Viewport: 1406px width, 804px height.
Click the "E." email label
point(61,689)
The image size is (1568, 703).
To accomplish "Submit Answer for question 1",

### [AIM OF THE TASK]
Retype the material. Keep it exact.

### [ANSWER TO THIS TASK]
Viewport: 1406px width, 804px height.
Click the "E." email label
point(61,689)
The image size is (1568, 703).
To accomplish "Submit Answer for question 1",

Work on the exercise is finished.